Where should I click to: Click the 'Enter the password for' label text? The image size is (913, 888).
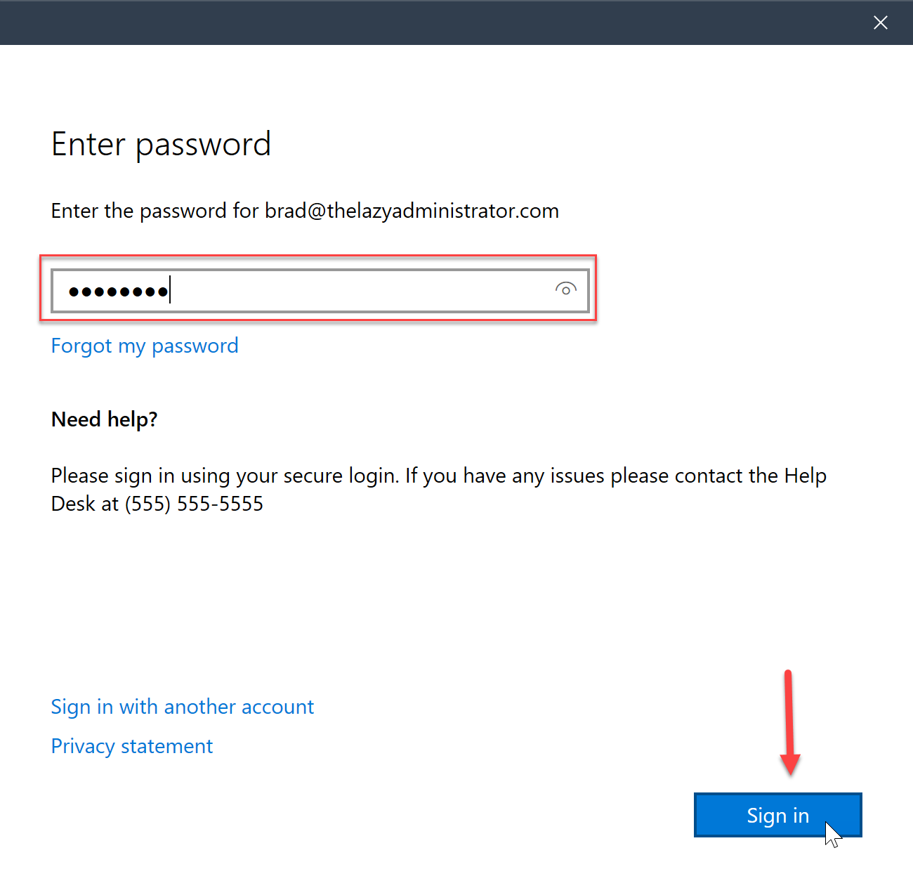(x=155, y=211)
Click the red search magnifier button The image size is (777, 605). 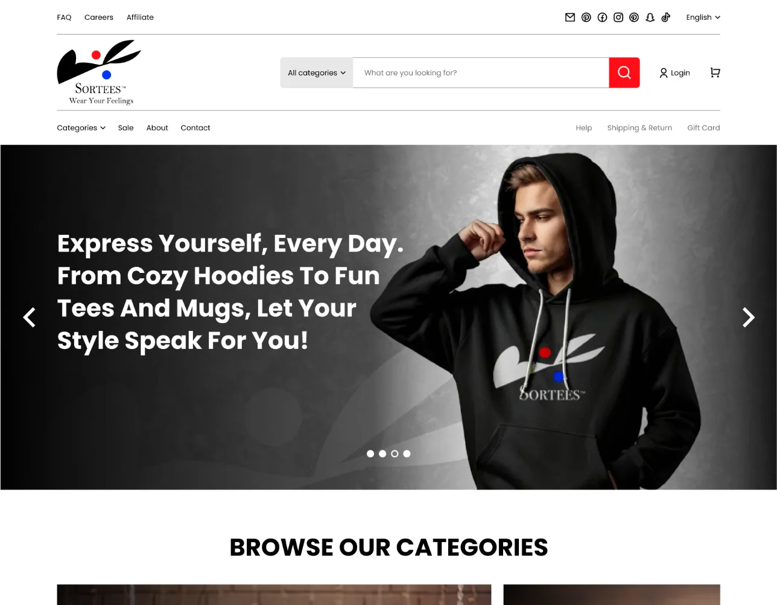pos(624,72)
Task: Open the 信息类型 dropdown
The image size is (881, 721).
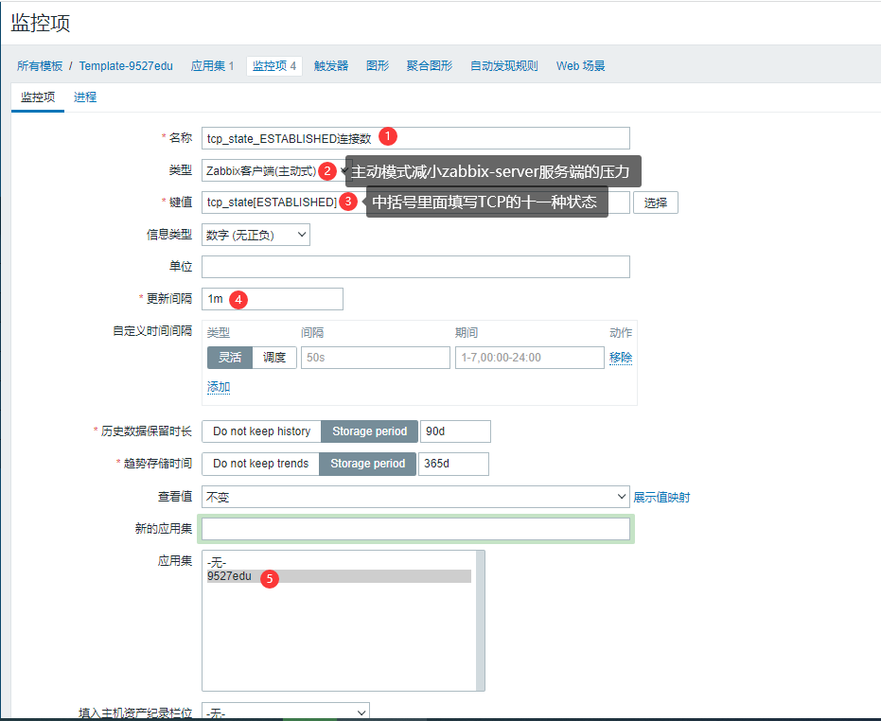Action: point(255,235)
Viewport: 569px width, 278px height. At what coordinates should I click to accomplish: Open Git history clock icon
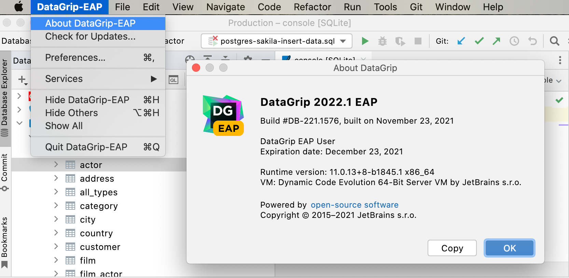coord(514,41)
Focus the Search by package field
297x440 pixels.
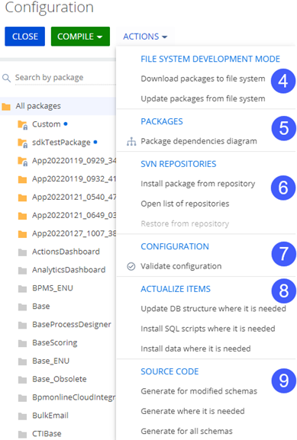65,78
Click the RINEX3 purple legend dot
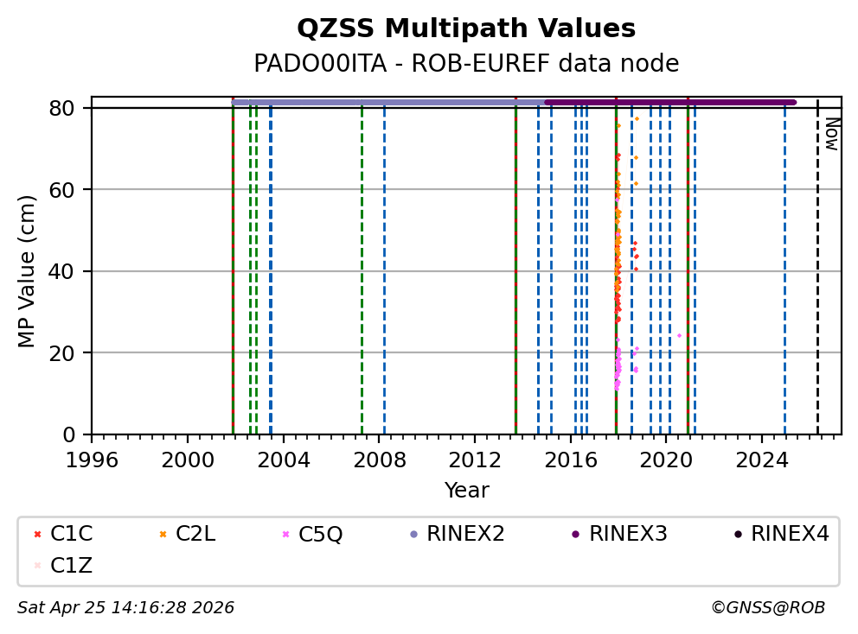 [575, 534]
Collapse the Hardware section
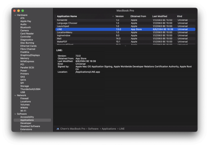The image size is (209, 147). 15,15
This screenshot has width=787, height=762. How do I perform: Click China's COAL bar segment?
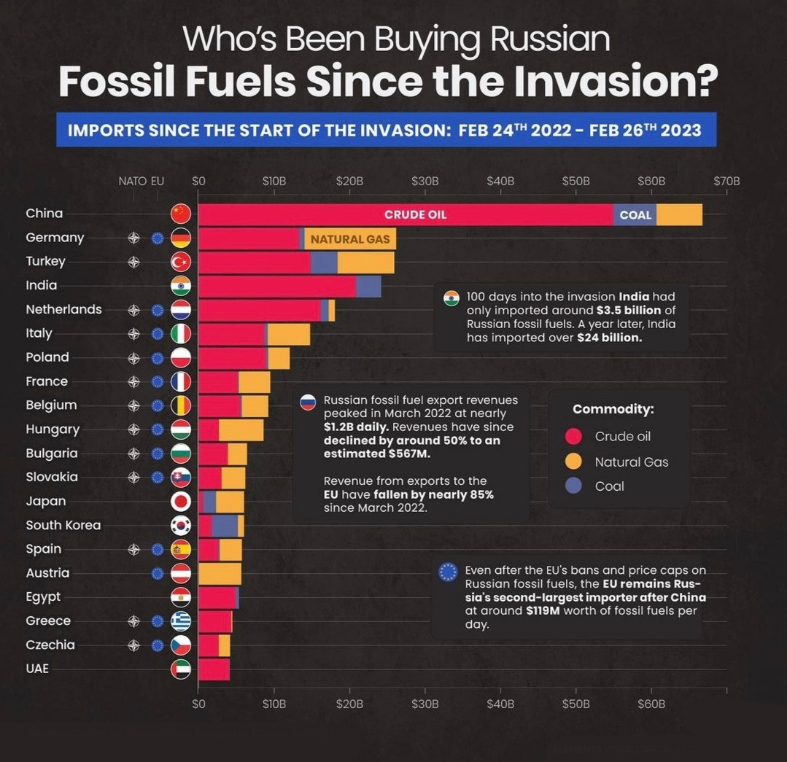635,214
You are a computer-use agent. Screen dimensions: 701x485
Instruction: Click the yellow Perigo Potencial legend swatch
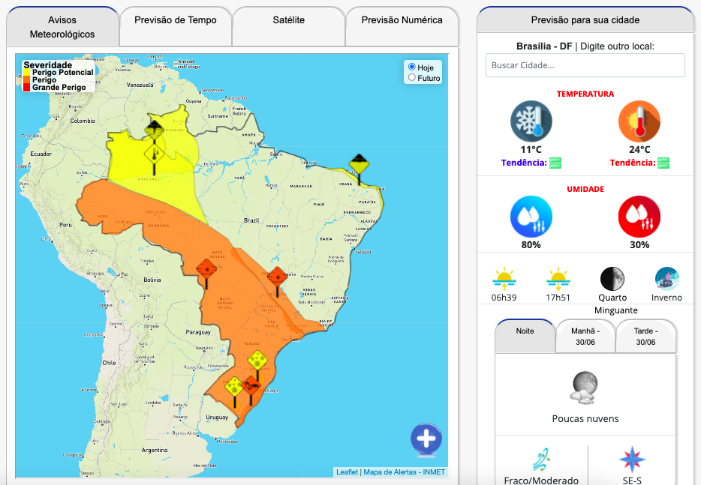click(x=26, y=73)
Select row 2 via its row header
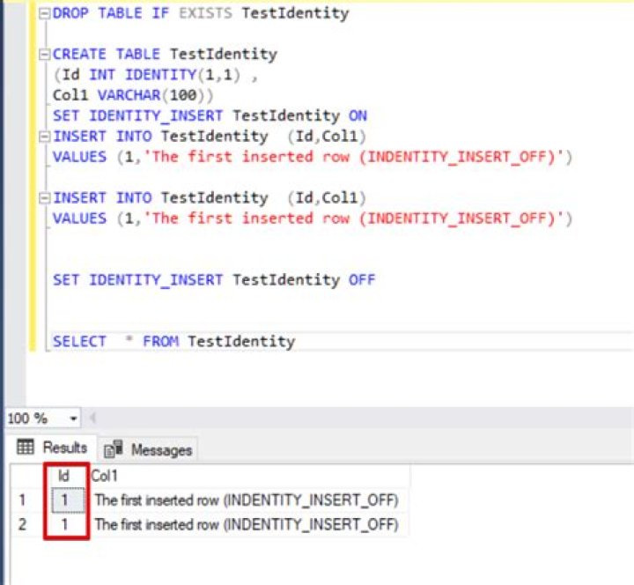 23,525
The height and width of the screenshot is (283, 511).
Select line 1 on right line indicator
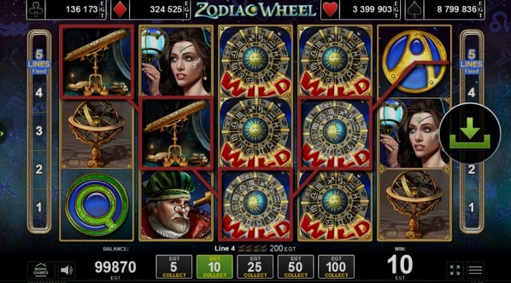(x=471, y=207)
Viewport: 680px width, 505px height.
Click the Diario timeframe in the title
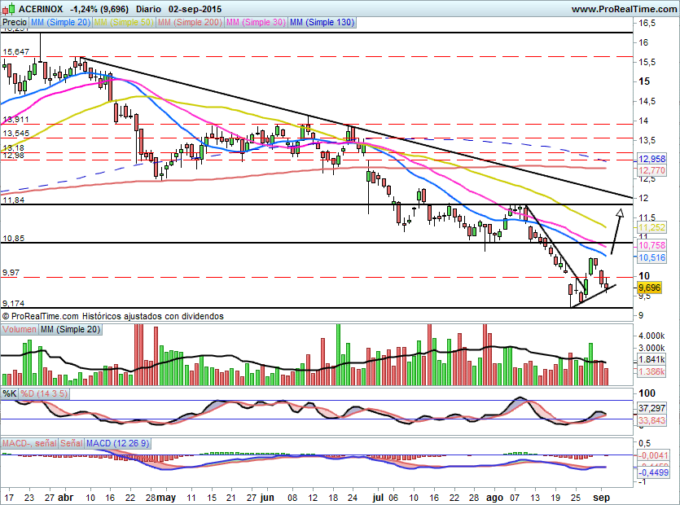(149, 8)
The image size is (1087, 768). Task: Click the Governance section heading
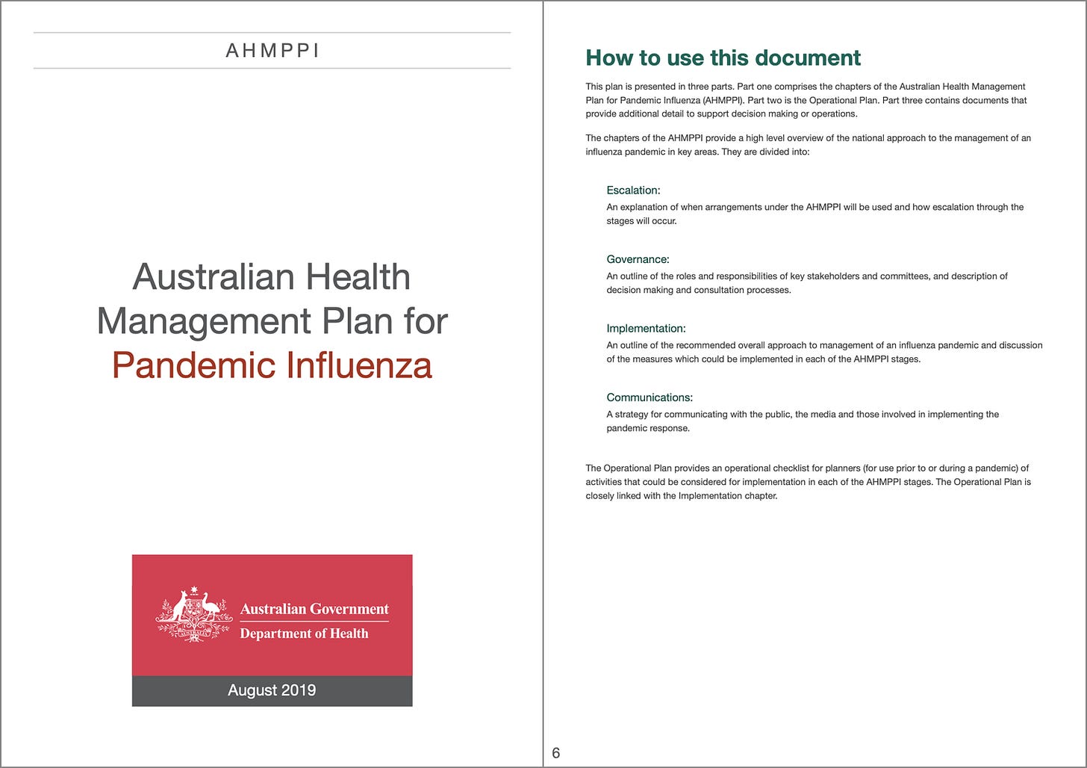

========

YOUR GOAL
In the records, which lines use the word "Task"? Report them.

EXERCISE OUTPUT
Task: Open the 信息类型 dropdown
The image size is (1087, 768). Task: Click the Governance section heading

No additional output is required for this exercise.